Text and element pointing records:

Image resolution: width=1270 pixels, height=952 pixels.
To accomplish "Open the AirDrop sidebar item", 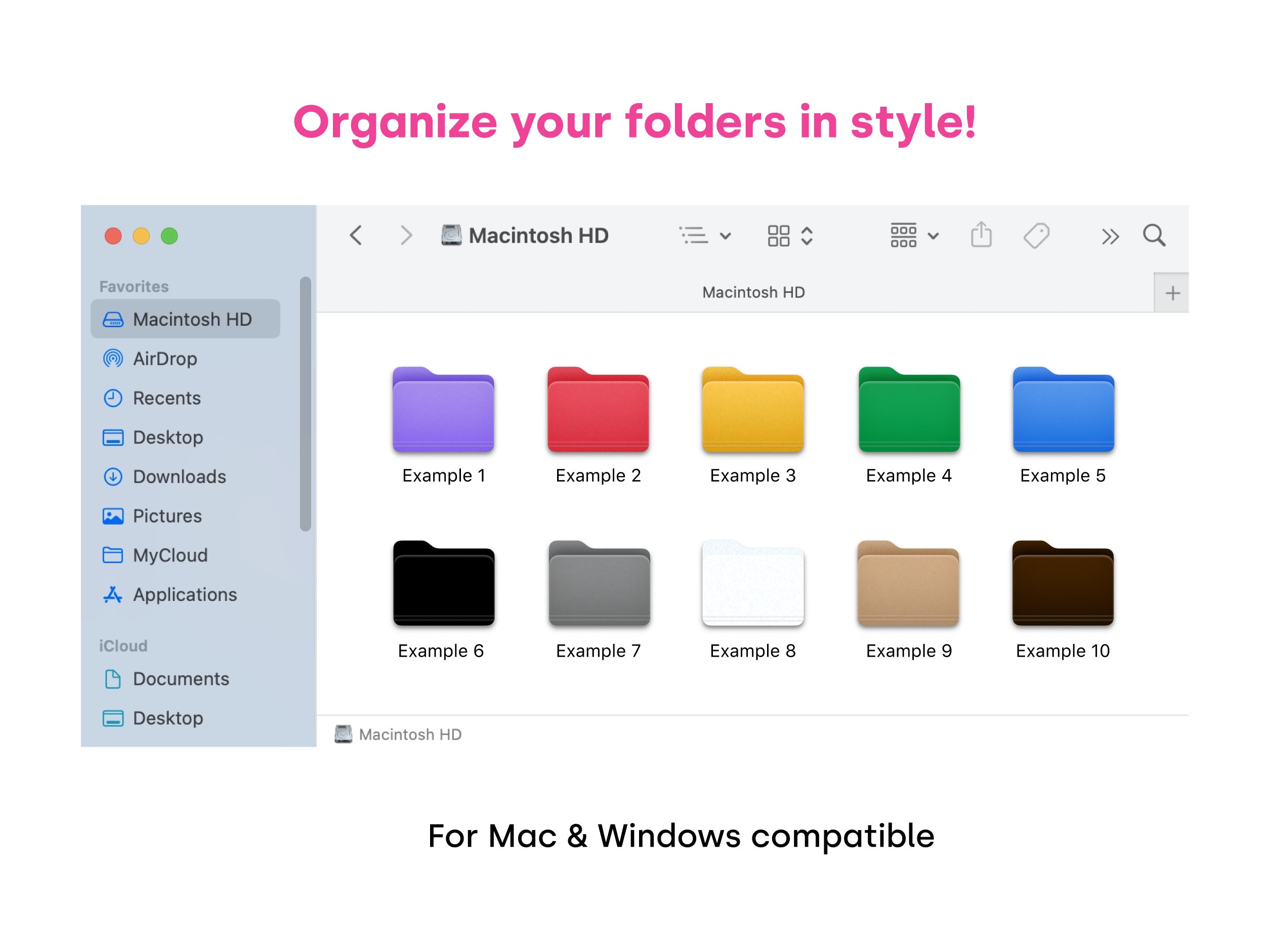I will 164,359.
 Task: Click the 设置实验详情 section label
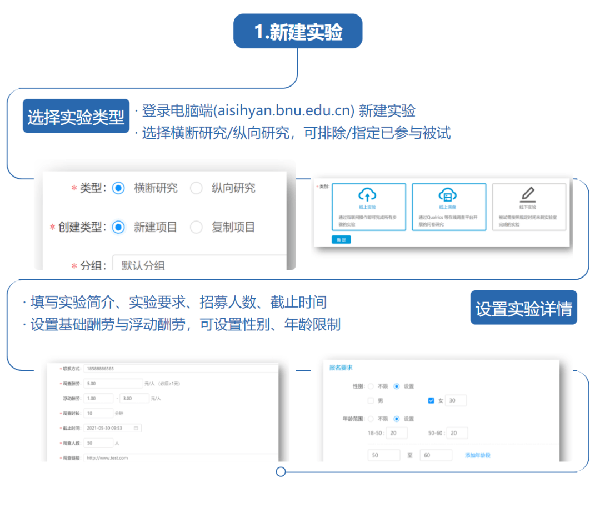coord(524,309)
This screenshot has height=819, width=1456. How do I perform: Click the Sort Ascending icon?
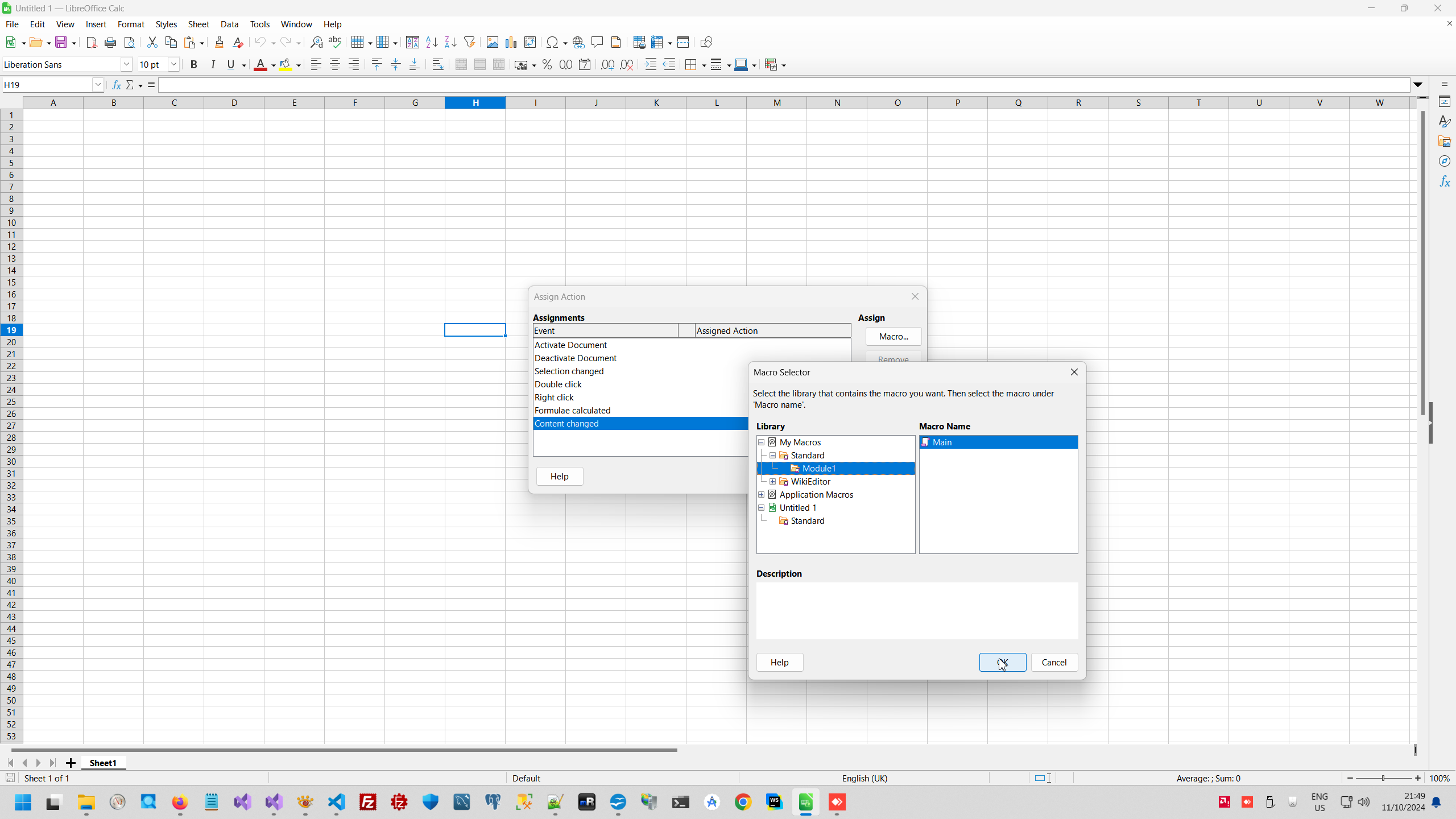tap(432, 42)
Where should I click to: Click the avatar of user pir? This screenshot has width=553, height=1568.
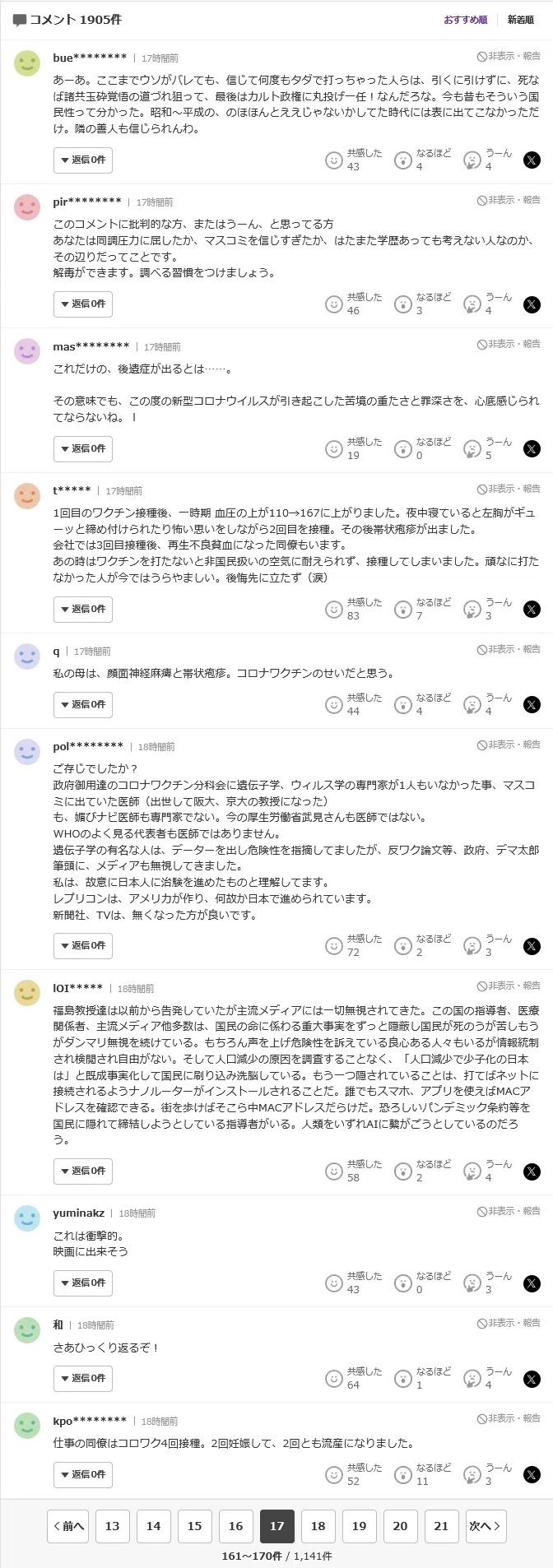coord(27,207)
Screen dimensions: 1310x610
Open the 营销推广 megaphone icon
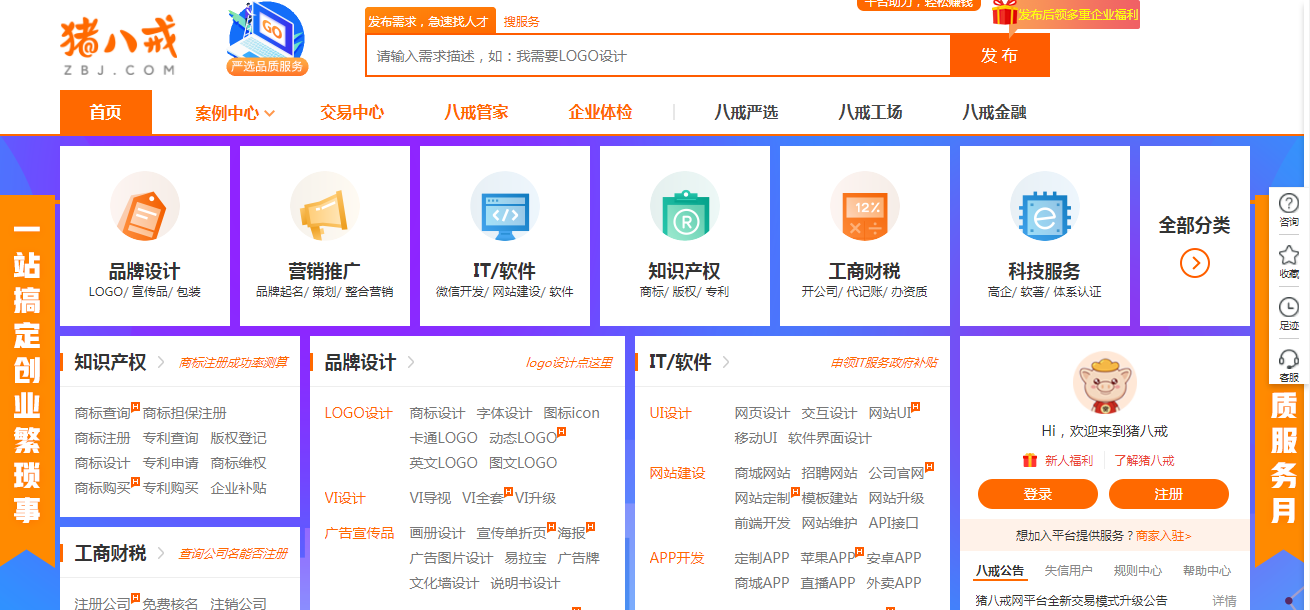click(324, 206)
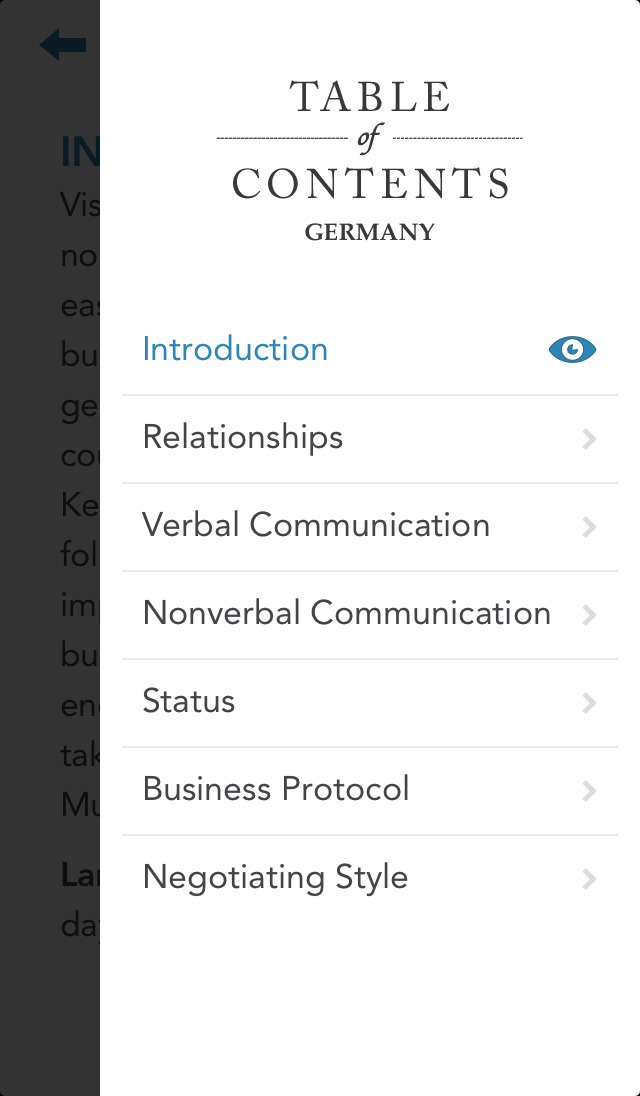
Task: Click the dimmed bold heading behind the menu
Action: click(80, 152)
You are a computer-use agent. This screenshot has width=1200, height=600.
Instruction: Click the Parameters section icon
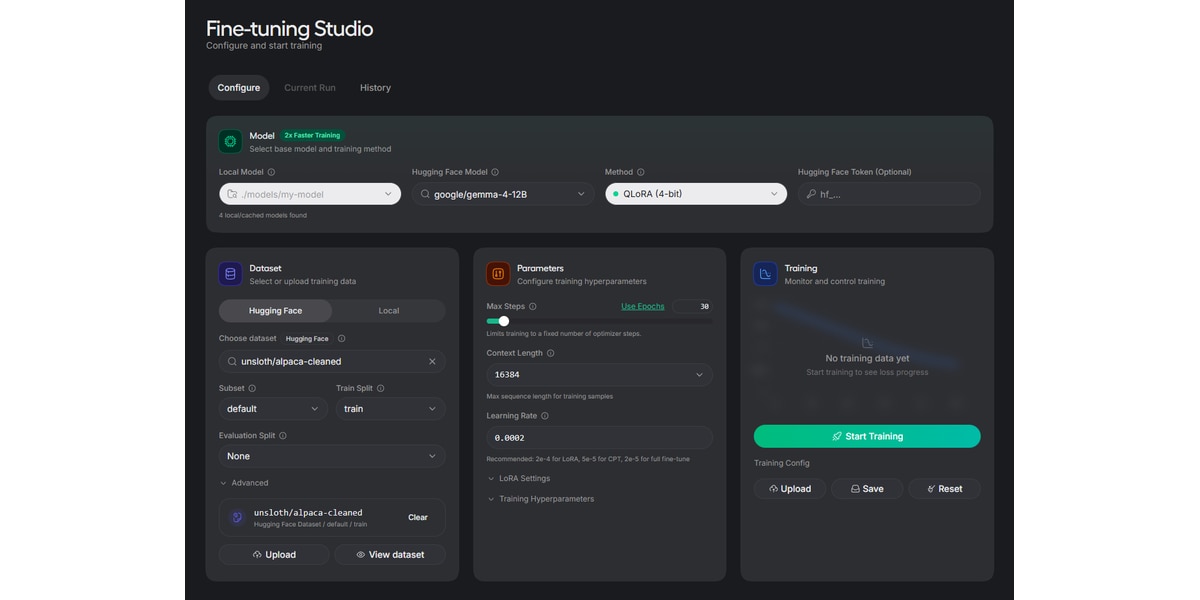pyautogui.click(x=498, y=274)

Required work – Return the lines of the data between the line containing "Task: Click the 设置实验详情 section label" and the line containing "Action: click(80, 152)", inclusive, reproducing them unchanged. Omit the pictures from your answer.

Correct answer –
 Task: Click the 设置实验详情 section label
coord(524,309)
This screenshot has height=819, width=1456. How do I perform: Click the Sort Ascending icon?
tap(432, 42)
Where should I click to: Click the avatar of user pir? This screenshot has width=553, height=1568.
coord(27,207)
Screen dimensions: 1310x610
Open the 营销推广 megaphone icon
click(324, 206)
Task: Click the dimmed bold heading behind the menu
Action: click(80, 152)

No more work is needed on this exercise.